──────── Records

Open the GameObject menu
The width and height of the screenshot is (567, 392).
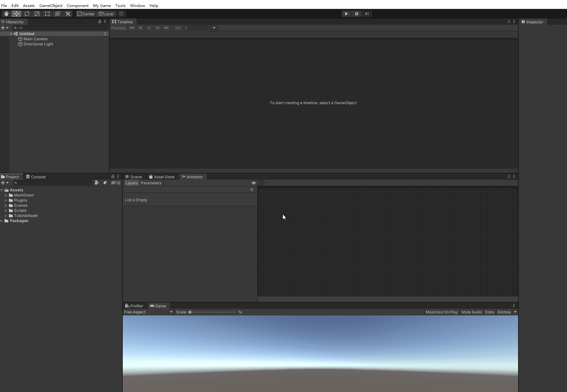(50, 6)
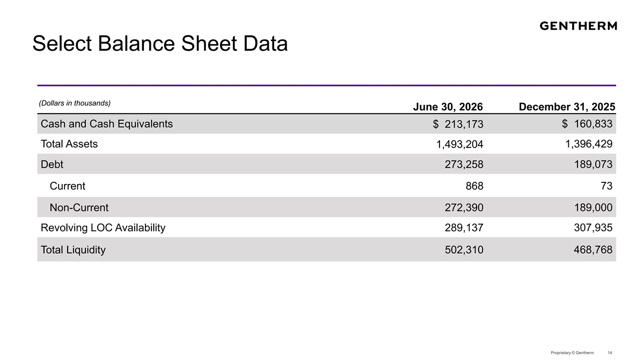Select the Non-Current row label
Viewport: 644px width, 362px height.
(79, 208)
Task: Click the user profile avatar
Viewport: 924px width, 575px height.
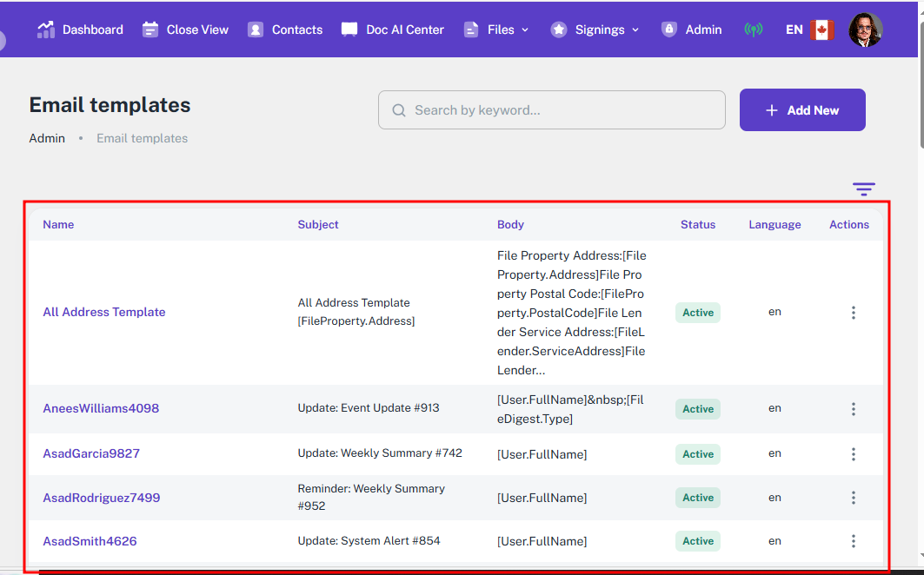Action: coord(865,30)
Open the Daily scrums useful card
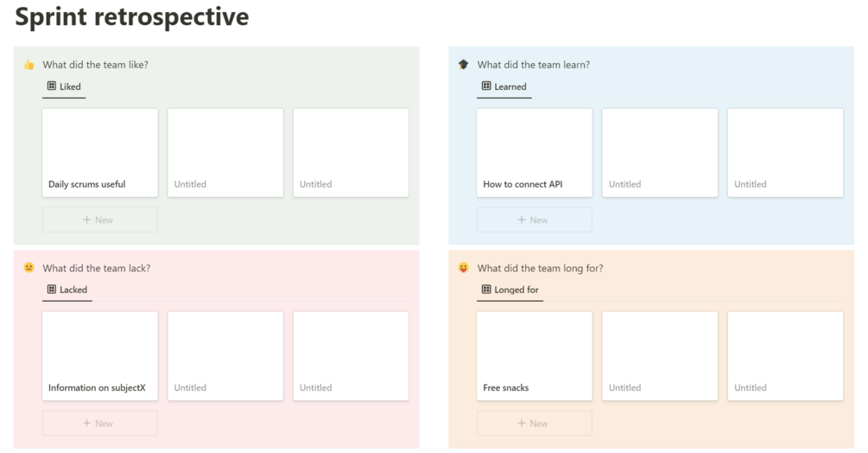 pos(100,153)
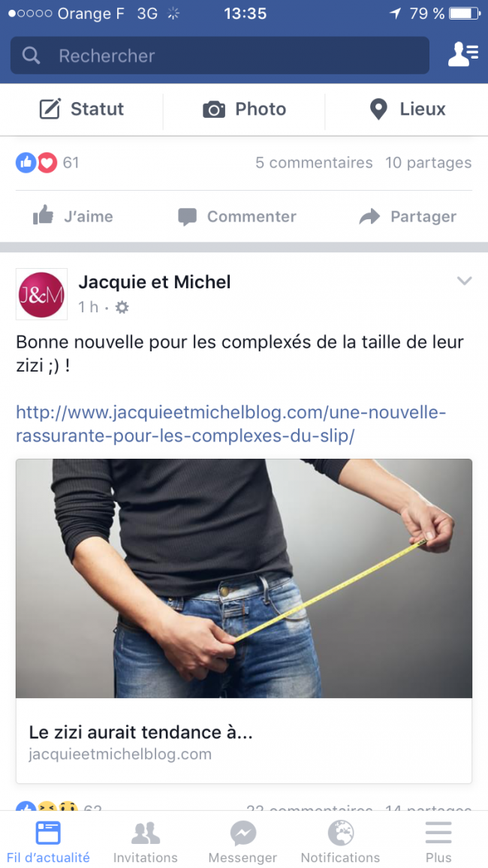Tap the Rechercher search field
The width and height of the screenshot is (488, 868).
click(220, 56)
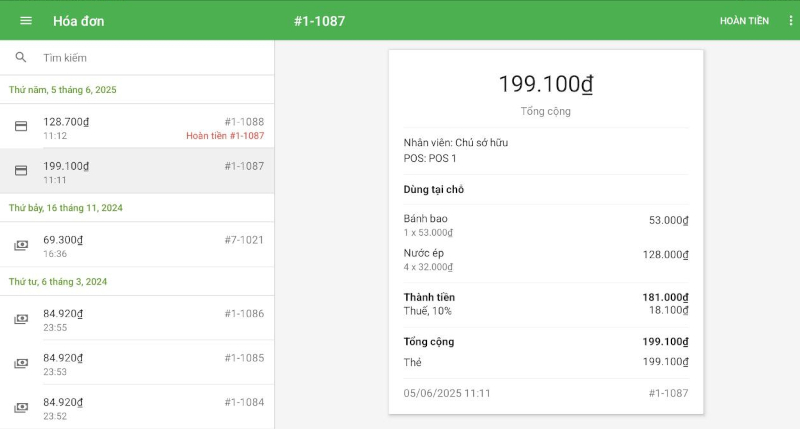Click cash icon of receipt #1-1084
This screenshot has width=800, height=429.
click(21, 407)
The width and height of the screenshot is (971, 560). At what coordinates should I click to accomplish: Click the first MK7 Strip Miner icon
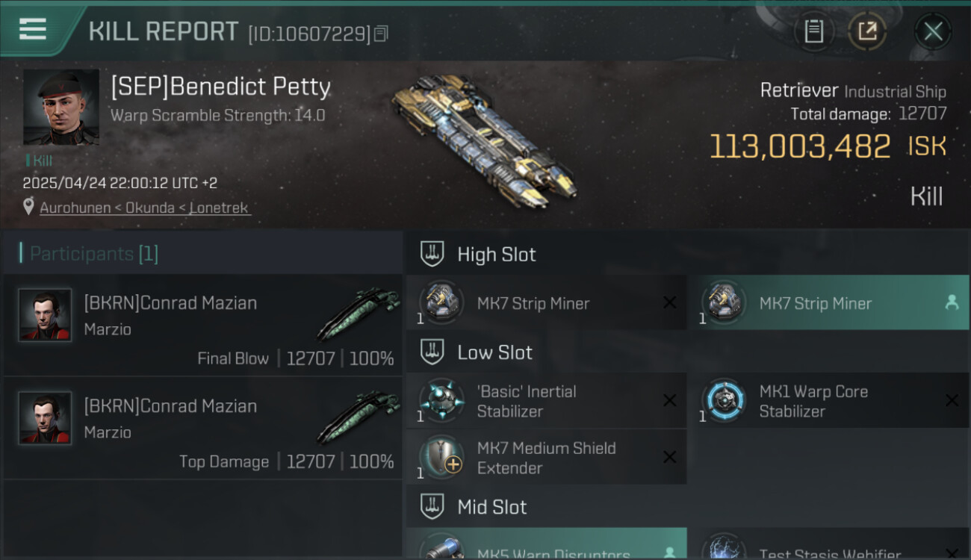click(x=441, y=302)
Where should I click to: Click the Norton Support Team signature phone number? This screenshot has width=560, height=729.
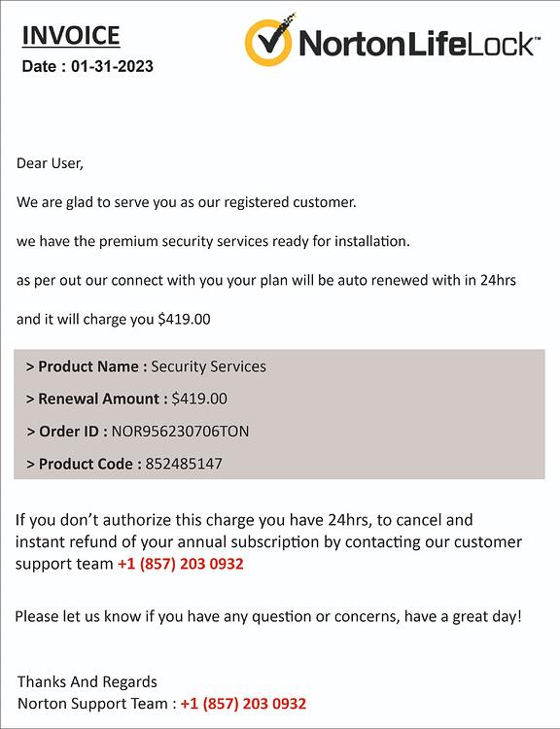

────────────────

Produce an exact copy of the lines from the line containing "Viewport: 924px width, 575px height." through the last line of the records, with no pictures and no other text.

## Response area
Viewport: 924px width, 575px height.
Action: coord(865,30)
Open the Daily scrums useful card
 pos(100,153)
Tap the Rechercher search field
The width and height of the screenshot is (488, 868).
click(220, 56)
Click cash icon of receipt #1-1084
This screenshot has width=800, height=429.
click(21, 407)
The width and height of the screenshot is (971, 560). At what coordinates should I click to accomplish: Click the first MK7 Strip Miner icon
click(x=441, y=302)
Where should I click to: Click the Norton Support Team signature phone number? This screenshot has width=560, height=729.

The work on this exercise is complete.